-- BEGIN MATERIAL FOR THE TASK --

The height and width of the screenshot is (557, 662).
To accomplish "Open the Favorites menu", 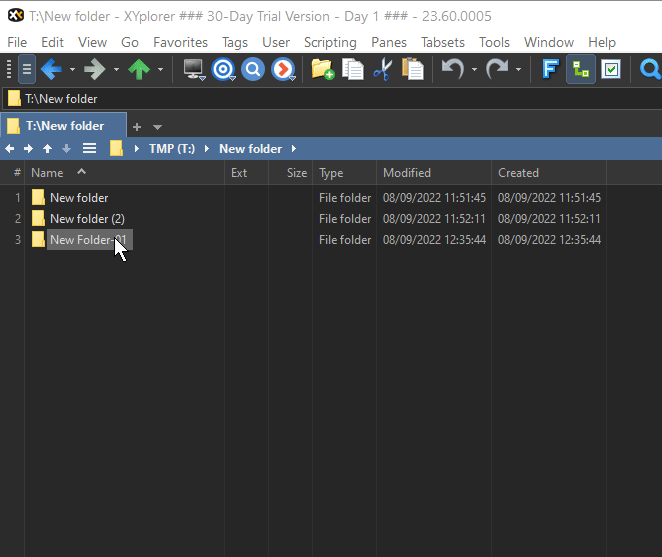I will [180, 42].
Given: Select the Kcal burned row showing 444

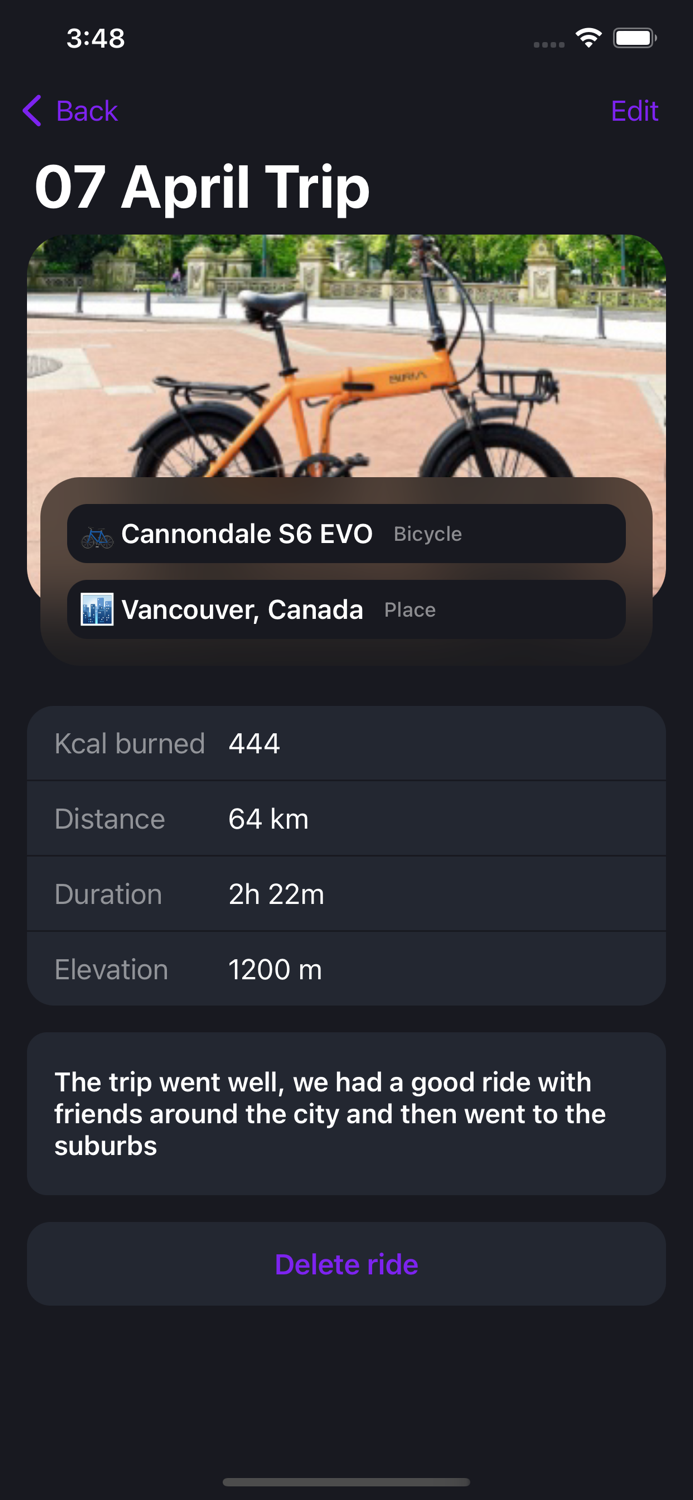Looking at the screenshot, I should pyautogui.click(x=346, y=743).
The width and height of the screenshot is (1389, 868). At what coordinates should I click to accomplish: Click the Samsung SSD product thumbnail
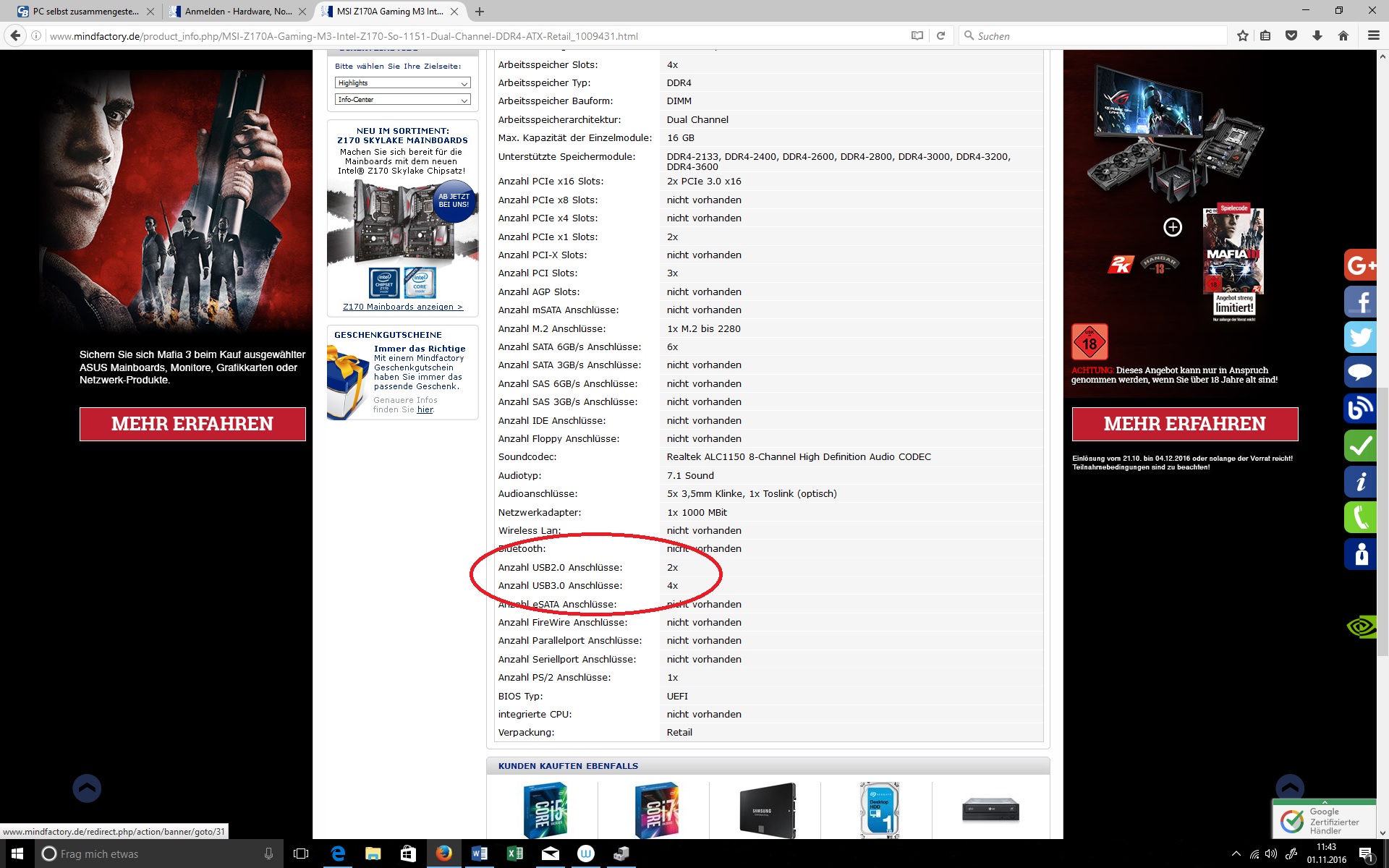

-- END MATERIAL FOR THE TASK --

Pull out each line of the records above that contains the word "height". Only lines where the letter case matches count.

SOLUTION TO THE PROBLEM:
The height and width of the screenshot is (557, 662).
The width and height of the screenshot is (1389, 868). At what coordinates should I click to accomplish: Click the Samsung SSD product thumbnail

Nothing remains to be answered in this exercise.